EXERCISE AIM: I need only the number of lines in this data that contain the string "agent".

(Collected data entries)

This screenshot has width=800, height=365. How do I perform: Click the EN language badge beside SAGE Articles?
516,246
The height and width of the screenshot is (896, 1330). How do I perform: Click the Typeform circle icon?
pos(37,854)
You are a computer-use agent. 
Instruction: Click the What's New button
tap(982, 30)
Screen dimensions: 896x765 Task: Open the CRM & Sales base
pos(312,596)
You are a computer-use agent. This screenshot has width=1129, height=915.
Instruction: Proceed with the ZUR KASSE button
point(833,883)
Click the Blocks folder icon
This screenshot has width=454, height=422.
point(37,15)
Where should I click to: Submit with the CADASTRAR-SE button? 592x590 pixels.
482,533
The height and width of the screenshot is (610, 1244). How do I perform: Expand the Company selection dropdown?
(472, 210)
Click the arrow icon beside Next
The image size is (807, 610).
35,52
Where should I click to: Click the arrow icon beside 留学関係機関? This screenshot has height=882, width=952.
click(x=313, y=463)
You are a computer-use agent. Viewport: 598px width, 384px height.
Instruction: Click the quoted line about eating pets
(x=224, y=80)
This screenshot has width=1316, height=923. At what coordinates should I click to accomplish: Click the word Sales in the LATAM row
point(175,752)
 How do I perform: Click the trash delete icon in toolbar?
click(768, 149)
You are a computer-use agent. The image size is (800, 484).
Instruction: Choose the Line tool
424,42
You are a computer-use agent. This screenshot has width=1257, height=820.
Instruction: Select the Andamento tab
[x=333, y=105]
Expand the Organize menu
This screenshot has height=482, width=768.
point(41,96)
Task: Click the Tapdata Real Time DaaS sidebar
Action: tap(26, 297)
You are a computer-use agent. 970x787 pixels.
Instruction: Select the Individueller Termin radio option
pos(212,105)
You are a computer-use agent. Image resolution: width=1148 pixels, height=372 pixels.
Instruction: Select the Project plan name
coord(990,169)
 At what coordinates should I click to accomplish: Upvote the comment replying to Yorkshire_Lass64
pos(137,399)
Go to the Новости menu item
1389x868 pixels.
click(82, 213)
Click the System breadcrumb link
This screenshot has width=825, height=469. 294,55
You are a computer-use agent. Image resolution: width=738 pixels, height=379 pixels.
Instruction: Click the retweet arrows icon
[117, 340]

EXERCISE SOLUTION: 8